> [TASK OBJECTIVE]
Please put the records from the line containing "Click the Refresh icon in Repository panel" through the end of the records into a two-column CSV with the columns text and answer, one row per record. Place each value in a single quoted field and replace any line breaks with spaces.

> [Records on locating words and elements]
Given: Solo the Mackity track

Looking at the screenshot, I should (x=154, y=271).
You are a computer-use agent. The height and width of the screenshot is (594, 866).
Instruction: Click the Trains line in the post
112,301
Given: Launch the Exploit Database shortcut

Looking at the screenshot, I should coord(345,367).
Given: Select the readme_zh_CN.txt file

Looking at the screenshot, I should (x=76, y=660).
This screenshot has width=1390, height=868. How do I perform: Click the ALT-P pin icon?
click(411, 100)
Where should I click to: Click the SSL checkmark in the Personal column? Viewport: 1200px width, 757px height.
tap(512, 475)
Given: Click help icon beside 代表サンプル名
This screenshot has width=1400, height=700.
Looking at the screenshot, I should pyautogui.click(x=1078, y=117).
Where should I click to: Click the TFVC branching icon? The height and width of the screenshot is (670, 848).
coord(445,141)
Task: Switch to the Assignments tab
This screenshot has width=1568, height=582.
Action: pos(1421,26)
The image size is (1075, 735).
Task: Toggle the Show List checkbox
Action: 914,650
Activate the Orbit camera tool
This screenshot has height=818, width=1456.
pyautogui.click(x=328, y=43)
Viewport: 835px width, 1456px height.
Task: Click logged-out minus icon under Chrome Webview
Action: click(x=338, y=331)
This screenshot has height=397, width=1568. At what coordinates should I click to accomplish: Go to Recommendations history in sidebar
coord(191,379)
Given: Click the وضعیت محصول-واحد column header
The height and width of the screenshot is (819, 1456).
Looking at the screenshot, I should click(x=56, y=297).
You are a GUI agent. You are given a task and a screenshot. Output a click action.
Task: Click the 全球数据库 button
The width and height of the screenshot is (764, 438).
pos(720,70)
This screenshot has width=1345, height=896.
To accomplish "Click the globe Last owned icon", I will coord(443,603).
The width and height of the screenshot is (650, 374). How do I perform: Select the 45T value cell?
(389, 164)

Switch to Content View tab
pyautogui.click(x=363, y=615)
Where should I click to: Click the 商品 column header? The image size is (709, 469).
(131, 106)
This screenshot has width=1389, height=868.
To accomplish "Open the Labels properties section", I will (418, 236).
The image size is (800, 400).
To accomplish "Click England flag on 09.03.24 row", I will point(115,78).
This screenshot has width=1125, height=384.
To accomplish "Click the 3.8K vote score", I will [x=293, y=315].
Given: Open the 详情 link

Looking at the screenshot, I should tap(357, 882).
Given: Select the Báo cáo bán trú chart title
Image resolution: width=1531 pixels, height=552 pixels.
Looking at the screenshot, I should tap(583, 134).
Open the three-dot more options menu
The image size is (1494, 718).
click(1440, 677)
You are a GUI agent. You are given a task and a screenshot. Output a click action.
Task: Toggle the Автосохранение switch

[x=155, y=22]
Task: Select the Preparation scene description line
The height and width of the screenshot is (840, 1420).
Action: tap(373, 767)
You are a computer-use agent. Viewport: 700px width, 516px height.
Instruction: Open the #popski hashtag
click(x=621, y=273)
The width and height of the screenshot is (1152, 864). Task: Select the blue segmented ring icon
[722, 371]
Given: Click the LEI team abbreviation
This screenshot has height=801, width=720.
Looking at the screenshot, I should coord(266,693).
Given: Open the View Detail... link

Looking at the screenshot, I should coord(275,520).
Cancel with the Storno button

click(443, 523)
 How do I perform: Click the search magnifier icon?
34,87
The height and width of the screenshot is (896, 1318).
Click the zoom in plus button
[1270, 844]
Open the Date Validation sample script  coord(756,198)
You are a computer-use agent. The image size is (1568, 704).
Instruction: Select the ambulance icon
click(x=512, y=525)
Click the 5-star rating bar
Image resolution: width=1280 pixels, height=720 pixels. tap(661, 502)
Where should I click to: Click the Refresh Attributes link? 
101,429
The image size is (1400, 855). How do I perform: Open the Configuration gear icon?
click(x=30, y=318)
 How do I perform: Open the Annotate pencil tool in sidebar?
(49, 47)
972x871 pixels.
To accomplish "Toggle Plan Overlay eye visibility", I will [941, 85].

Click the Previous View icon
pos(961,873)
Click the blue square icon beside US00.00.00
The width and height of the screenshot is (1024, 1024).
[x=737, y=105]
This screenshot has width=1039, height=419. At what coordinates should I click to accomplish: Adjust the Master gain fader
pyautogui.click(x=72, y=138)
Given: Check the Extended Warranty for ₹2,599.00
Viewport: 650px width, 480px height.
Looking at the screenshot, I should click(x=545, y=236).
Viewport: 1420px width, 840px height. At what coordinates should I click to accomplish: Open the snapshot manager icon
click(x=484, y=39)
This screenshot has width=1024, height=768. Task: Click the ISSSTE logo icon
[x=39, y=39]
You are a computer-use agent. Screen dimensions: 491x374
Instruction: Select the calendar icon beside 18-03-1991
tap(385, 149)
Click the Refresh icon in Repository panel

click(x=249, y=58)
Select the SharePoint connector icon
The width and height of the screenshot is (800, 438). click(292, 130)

> [TASK RESULT]
text,answer
"Click the Refresh icon in Repository panel","click(x=249, y=58)"
"Select the SharePoint connector icon","The width and height of the screenshot is (800, 438). click(292, 130)"